Arrange the data, from its first line through the line containing "brush presets is", as a Markdown table with a No. column for the row number and a Text column for the line, leaving out blank lines.

[Items from a dataset]
────────────────────────────────────────

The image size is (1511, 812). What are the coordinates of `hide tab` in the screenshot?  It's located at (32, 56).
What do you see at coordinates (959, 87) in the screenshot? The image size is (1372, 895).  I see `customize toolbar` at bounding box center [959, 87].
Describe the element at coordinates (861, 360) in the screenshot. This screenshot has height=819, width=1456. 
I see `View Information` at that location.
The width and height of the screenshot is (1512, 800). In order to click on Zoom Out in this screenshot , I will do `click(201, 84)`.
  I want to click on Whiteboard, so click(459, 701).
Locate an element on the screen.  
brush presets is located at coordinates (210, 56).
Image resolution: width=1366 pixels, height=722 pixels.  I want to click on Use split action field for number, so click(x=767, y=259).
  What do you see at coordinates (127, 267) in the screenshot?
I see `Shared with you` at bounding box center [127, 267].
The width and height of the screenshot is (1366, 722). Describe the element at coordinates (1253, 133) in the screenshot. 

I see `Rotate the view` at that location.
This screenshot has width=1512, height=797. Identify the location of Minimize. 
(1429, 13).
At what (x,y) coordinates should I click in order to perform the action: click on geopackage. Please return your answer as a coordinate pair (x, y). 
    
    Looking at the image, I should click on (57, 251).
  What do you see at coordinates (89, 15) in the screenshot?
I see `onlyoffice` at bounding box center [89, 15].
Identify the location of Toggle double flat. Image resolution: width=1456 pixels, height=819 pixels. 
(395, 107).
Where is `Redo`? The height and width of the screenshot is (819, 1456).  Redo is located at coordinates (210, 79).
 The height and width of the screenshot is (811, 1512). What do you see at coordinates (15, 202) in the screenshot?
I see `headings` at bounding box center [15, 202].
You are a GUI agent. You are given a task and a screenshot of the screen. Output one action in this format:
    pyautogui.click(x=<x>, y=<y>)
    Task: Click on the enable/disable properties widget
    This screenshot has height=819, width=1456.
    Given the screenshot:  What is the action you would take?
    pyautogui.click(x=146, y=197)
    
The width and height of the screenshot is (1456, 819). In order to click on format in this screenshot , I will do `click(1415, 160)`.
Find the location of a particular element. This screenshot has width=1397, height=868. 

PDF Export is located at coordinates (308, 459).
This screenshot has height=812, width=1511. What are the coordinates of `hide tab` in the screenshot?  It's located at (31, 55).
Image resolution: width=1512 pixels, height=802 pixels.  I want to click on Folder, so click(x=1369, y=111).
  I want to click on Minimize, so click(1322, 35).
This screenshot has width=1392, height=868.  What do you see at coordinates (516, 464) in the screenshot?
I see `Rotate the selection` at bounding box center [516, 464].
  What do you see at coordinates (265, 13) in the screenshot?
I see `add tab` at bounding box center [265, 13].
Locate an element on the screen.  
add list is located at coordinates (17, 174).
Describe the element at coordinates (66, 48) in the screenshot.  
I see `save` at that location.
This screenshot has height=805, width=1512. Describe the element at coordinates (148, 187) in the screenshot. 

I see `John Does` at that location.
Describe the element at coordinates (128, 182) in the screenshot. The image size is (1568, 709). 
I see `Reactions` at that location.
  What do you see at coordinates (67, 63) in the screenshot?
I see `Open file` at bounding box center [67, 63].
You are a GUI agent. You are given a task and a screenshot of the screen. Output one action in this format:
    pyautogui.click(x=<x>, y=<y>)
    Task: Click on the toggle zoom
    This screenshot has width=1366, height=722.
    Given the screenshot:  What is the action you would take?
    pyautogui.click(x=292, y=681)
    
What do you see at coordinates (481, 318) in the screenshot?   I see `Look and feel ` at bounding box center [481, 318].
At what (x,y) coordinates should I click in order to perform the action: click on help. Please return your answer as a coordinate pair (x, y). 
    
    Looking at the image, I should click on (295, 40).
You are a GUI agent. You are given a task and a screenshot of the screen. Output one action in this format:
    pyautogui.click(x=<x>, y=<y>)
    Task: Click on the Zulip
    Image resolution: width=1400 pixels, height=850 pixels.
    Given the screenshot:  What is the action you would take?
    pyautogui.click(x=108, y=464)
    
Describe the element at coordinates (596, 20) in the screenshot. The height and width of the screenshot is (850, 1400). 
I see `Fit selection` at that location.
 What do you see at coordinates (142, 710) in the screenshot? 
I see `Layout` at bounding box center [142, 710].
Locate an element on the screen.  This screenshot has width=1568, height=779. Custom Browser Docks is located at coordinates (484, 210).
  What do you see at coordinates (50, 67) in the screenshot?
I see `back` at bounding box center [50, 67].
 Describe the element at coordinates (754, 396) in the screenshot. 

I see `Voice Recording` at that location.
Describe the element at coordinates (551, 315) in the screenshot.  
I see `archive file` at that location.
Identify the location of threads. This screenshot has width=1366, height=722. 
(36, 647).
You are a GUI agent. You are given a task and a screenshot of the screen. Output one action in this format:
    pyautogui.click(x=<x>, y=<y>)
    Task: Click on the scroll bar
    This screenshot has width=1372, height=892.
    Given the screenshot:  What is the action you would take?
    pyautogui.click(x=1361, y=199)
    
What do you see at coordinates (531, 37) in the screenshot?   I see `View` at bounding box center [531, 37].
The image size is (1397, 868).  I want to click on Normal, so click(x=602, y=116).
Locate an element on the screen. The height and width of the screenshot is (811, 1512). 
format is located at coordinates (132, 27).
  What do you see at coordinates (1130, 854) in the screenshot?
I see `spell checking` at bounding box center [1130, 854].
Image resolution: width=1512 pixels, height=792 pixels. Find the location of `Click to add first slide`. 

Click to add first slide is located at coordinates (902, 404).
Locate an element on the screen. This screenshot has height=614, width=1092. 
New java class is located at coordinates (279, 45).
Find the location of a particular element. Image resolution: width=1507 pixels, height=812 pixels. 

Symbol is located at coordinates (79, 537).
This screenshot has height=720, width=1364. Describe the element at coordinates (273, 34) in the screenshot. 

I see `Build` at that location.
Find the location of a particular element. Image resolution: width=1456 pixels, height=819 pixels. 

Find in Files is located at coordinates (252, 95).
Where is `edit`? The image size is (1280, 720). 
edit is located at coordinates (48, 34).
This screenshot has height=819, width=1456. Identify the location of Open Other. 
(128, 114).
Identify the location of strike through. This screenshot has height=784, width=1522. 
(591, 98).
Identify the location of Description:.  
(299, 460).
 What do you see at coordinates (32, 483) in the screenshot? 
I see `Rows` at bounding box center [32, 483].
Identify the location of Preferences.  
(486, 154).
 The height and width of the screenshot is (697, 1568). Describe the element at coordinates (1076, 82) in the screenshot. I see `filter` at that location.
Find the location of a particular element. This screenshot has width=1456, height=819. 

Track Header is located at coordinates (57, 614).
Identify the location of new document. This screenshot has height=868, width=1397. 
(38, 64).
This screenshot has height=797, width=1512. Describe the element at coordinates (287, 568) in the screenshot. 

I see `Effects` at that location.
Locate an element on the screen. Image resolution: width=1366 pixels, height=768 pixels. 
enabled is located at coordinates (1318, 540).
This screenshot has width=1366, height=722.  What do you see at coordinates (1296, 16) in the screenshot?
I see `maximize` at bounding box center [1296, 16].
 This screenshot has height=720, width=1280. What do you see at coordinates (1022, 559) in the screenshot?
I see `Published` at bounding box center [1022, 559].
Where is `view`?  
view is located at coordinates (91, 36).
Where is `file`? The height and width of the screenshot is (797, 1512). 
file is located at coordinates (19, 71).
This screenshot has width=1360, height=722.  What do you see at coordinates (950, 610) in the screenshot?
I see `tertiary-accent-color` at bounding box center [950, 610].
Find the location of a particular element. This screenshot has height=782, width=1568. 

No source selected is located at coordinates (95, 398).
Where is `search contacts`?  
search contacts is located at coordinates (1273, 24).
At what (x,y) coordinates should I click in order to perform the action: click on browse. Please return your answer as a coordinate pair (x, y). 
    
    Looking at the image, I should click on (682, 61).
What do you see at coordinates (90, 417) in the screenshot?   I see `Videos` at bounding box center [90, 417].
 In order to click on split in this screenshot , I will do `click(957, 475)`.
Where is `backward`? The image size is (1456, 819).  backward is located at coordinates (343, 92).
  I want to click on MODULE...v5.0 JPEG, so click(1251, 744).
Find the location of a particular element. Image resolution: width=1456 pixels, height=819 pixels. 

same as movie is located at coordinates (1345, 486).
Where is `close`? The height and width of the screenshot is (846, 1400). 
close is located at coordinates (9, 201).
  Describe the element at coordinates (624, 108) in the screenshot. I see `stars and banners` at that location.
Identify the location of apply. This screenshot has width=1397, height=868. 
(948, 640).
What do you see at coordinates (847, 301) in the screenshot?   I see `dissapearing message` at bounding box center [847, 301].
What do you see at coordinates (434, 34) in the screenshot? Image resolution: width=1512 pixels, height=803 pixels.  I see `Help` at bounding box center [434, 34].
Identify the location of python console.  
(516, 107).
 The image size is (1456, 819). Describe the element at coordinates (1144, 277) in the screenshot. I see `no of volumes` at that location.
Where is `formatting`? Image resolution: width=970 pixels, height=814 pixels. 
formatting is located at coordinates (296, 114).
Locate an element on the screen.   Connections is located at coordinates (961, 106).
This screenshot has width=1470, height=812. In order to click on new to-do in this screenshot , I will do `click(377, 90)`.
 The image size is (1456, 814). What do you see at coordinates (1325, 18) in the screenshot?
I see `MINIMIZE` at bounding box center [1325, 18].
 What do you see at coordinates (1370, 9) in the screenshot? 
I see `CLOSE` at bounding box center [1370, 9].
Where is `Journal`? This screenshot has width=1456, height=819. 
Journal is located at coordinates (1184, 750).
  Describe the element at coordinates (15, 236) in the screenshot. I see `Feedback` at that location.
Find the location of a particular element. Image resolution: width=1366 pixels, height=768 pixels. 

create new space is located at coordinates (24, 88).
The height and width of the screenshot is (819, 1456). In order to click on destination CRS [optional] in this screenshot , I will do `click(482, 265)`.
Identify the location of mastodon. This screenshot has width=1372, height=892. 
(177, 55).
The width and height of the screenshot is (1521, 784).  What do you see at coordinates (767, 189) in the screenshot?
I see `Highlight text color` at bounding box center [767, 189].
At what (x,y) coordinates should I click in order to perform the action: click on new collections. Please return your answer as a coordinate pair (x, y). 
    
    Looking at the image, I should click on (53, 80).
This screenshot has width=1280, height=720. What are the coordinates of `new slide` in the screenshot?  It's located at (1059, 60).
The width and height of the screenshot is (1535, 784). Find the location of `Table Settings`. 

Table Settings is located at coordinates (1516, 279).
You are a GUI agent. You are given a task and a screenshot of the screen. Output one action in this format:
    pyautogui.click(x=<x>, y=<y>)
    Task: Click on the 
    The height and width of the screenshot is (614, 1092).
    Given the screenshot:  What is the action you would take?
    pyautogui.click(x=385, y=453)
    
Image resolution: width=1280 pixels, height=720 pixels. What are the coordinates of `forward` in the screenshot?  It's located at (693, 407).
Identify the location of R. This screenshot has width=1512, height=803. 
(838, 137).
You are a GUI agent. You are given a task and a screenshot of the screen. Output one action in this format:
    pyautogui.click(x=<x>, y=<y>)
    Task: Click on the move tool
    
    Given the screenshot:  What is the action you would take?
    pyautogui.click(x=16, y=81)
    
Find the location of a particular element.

────────────────────────────────────────

• _Expected answer_
| No. | Text |
|---|---|
| 1 | The image size is (1511, 812). What are the coordinates of `hide tab` in the screenshot?  It's located at (32, 56). |
| 2 | What do you see at coordinates (959, 87) in the screenshot? The image size is (1372, 895).  I see `customize toolbar` at bounding box center [959, 87]. |
| 3 | Describe the element at coordinates (861, 360) in the screenshot. This screenshot has height=819, width=1456.  |
| 4 | I see `View Information` at that location. |
| 5 | The width and height of the screenshot is (1512, 800). In order to click on Zoom Out in this screenshot , I will do `click(201, 84)`. |
| 6 |   I want to click on Whiteboard, so click(459, 701). |
| 7 | Locate an element on the screen.   |
| 8 | brush presets is located at coordinates (210, 56). |